(What you should do):
Repeat the listing lines from the line containing "Pick odds 3.63 for HIFK first-half 2 goals" up to and including the line containing "coord(624,717)", keeping every character as it appears.

(Records):
--------------------

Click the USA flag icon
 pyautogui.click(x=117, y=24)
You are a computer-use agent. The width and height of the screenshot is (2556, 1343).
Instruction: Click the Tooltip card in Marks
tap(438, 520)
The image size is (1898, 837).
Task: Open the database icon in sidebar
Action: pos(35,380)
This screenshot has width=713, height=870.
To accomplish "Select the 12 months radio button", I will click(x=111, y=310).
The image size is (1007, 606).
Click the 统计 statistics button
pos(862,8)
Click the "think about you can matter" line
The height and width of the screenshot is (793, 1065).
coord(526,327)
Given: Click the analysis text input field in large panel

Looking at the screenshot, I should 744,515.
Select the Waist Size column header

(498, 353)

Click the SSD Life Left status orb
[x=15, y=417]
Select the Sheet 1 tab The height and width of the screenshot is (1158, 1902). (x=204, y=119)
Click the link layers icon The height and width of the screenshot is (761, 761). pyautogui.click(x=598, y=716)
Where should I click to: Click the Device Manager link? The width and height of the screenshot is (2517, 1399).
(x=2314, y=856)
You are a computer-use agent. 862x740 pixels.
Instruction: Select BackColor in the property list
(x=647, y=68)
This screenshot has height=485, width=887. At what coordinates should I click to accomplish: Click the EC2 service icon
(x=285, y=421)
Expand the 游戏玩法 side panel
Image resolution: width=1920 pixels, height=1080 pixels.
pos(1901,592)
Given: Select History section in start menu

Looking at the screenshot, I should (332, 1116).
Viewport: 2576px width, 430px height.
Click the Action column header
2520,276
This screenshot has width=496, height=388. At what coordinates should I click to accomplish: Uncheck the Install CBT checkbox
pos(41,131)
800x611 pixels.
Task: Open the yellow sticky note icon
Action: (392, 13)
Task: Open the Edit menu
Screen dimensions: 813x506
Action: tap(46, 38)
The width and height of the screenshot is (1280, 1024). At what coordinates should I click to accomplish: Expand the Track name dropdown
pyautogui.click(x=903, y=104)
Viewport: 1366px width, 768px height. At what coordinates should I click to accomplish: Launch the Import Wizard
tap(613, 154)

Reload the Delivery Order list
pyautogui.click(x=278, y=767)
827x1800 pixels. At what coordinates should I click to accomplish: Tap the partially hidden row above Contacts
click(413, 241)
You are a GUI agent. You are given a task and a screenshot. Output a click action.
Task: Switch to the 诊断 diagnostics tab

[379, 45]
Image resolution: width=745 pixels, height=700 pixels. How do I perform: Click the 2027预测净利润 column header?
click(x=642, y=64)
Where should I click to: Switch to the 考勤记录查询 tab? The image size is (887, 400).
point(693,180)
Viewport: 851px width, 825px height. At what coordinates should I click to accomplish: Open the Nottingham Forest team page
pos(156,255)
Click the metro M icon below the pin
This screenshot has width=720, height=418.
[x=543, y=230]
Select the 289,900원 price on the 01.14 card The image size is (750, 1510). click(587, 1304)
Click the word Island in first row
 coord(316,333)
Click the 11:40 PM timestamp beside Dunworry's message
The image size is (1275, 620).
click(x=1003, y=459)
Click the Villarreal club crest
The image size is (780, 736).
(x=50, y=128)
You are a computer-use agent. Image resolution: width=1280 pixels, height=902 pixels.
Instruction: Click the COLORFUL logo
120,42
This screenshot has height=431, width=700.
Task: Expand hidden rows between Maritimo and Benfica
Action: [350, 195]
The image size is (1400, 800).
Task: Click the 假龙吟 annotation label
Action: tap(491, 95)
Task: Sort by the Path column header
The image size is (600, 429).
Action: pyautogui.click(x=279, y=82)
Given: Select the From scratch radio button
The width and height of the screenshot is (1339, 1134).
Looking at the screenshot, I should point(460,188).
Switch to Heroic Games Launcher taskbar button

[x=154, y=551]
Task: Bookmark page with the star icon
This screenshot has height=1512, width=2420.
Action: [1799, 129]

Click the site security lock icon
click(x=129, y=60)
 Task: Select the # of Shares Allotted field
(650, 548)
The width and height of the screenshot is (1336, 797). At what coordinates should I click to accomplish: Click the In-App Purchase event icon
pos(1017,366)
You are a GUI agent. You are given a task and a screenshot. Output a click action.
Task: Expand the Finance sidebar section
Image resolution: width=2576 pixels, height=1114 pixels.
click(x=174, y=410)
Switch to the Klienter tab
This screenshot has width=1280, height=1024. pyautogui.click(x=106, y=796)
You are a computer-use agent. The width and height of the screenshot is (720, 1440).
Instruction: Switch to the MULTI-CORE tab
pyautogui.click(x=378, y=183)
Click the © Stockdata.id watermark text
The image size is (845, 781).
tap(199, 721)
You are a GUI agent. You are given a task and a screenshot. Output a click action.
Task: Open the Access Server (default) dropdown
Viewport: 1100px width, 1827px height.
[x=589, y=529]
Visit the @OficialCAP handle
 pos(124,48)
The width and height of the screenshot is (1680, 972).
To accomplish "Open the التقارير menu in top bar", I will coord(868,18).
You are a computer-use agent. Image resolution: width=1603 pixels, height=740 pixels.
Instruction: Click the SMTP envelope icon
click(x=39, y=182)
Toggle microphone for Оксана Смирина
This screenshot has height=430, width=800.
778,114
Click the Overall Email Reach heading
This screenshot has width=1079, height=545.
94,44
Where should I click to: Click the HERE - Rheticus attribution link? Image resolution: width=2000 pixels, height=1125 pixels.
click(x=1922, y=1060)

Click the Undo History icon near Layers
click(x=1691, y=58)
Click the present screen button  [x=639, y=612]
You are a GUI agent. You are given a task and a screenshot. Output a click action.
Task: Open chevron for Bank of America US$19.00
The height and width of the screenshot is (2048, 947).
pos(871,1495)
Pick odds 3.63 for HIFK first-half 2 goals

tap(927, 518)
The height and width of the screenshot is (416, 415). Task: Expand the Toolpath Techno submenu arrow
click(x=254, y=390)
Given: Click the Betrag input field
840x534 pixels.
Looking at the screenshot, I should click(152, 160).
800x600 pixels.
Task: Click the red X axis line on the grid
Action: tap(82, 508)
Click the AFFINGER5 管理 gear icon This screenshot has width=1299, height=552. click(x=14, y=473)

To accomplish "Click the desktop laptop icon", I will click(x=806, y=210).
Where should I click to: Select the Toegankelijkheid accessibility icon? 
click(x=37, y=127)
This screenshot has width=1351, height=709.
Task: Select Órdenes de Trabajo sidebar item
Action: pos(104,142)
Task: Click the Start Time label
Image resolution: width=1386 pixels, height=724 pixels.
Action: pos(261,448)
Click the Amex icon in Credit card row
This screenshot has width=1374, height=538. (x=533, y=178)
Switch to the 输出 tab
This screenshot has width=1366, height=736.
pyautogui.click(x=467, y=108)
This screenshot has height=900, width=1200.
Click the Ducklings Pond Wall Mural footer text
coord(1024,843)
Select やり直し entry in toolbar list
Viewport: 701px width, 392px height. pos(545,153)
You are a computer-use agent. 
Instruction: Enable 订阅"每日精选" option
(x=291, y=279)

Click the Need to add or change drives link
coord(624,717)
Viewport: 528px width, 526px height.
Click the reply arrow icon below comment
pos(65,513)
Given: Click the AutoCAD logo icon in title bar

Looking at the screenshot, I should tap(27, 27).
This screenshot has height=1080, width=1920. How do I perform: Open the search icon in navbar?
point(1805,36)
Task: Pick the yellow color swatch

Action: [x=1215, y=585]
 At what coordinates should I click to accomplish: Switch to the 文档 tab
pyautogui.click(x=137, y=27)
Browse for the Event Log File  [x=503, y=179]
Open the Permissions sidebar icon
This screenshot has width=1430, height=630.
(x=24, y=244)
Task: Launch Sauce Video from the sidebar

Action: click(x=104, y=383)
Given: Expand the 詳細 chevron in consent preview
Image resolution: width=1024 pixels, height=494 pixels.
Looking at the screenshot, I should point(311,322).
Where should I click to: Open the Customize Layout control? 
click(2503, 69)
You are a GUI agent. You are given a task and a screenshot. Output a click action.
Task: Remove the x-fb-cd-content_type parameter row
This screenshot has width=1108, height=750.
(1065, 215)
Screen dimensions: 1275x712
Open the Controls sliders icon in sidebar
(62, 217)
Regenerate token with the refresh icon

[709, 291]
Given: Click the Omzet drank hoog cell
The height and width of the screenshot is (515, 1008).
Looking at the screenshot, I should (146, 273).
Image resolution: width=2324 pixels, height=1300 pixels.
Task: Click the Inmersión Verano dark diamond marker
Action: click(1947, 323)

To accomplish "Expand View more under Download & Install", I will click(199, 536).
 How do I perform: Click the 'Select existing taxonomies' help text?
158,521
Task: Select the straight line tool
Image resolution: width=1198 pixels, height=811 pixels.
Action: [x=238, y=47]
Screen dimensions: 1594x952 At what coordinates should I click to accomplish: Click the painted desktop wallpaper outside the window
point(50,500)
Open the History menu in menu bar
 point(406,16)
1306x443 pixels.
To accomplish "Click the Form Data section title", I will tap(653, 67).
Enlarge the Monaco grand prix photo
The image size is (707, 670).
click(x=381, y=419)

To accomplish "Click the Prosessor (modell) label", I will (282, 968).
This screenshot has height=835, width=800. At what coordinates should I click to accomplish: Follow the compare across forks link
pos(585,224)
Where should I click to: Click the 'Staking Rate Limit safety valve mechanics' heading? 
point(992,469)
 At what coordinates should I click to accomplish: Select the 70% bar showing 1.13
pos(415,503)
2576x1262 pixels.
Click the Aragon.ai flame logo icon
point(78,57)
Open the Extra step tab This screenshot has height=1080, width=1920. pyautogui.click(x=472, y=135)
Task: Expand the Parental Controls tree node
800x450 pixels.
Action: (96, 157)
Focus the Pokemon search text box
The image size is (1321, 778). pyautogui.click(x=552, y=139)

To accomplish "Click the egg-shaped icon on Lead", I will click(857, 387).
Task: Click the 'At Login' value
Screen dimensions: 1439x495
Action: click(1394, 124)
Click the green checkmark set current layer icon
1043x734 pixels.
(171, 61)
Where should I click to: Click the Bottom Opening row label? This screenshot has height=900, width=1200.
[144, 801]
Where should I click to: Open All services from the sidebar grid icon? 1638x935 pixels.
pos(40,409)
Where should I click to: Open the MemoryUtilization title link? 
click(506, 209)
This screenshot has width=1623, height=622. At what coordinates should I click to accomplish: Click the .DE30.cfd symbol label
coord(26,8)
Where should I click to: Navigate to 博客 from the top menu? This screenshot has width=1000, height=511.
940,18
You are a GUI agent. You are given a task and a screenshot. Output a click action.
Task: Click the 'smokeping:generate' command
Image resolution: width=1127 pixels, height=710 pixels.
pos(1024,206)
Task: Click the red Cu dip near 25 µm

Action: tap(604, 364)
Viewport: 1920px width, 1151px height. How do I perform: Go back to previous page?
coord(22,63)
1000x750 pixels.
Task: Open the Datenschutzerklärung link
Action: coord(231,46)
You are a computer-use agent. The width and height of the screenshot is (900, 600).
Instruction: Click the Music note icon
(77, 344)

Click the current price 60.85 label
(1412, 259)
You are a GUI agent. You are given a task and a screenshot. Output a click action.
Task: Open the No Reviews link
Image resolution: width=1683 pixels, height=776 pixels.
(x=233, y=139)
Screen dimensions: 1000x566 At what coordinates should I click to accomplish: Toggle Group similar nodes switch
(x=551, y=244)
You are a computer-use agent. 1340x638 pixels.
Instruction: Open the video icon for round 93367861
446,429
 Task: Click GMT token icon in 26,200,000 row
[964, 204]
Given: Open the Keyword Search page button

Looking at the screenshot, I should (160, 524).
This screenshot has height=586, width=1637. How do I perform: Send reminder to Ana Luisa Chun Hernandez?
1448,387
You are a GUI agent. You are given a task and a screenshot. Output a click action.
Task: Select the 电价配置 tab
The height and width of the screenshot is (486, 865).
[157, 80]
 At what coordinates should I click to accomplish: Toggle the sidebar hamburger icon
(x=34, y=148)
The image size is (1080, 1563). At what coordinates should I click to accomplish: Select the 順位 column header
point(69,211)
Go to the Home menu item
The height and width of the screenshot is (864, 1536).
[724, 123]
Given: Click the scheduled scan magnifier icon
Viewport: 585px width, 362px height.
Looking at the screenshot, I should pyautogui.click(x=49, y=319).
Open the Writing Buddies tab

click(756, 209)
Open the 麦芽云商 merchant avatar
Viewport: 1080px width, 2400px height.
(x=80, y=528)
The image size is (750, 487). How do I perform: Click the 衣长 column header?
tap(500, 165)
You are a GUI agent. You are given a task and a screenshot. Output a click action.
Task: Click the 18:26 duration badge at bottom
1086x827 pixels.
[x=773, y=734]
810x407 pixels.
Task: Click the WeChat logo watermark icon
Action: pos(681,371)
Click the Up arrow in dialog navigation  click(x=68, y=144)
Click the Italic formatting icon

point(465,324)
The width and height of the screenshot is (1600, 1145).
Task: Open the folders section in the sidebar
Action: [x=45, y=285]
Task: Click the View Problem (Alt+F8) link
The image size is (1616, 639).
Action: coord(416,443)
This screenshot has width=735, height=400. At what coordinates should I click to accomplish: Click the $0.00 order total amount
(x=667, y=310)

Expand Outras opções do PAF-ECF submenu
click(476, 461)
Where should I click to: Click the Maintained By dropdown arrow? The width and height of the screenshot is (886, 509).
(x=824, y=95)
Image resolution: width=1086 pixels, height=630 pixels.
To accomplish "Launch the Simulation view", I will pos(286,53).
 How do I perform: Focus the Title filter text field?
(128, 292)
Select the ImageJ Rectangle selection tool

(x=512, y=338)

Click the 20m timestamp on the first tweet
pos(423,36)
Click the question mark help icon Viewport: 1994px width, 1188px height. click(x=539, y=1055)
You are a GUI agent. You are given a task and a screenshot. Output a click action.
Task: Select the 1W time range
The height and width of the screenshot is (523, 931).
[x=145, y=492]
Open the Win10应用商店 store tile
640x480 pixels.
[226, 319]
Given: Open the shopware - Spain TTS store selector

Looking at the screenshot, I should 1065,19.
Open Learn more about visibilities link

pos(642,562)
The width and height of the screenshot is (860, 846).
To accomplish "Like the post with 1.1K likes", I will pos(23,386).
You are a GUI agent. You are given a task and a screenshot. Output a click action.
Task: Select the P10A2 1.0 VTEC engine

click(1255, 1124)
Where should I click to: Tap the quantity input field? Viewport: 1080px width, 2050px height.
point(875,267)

--------------------

(Exercise answer):
Pick odds 3.63 for HIFK first-half 2 goals

tap(927, 518)
The height and width of the screenshot is (416, 415). Task: Expand the Toolpath Techno submenu arrow
click(x=254, y=390)
Given: Click the Betrag input field
840x534 pixels.
Looking at the screenshot, I should click(152, 160).
800x600 pixels.
Task: Click the red X axis line on the grid
Action: tap(82, 508)
Click the AFFINGER5 管理 gear icon This screenshot has width=1299, height=552. click(x=14, y=473)

To accomplish "Click the desktop laptop icon", I will click(x=806, y=210).
Where should I click to: Select the Toegankelijkheid accessibility icon? 
click(x=37, y=127)
This screenshot has width=1351, height=709.
Task: Select Órdenes de Trabajo sidebar item
Action: pos(104,142)
Task: Click the Start Time label
Image resolution: width=1386 pixels, height=724 pixels.
Action: pos(261,448)
Click the Amex icon in Credit card row
This screenshot has width=1374, height=538. (x=533, y=178)
Switch to the 输出 tab
This screenshot has width=1366, height=736.
pyautogui.click(x=467, y=108)
This screenshot has height=900, width=1200.
Click the Ducklings Pond Wall Mural footer text
coord(1024,843)
Select やり直し entry in toolbar list
Viewport: 701px width, 392px height. pos(545,153)
You are a computer-use agent. 
Instruction: Enable 订阅"每日精选" option
(x=291, y=279)

Click the Need to add or change drives link
coord(624,717)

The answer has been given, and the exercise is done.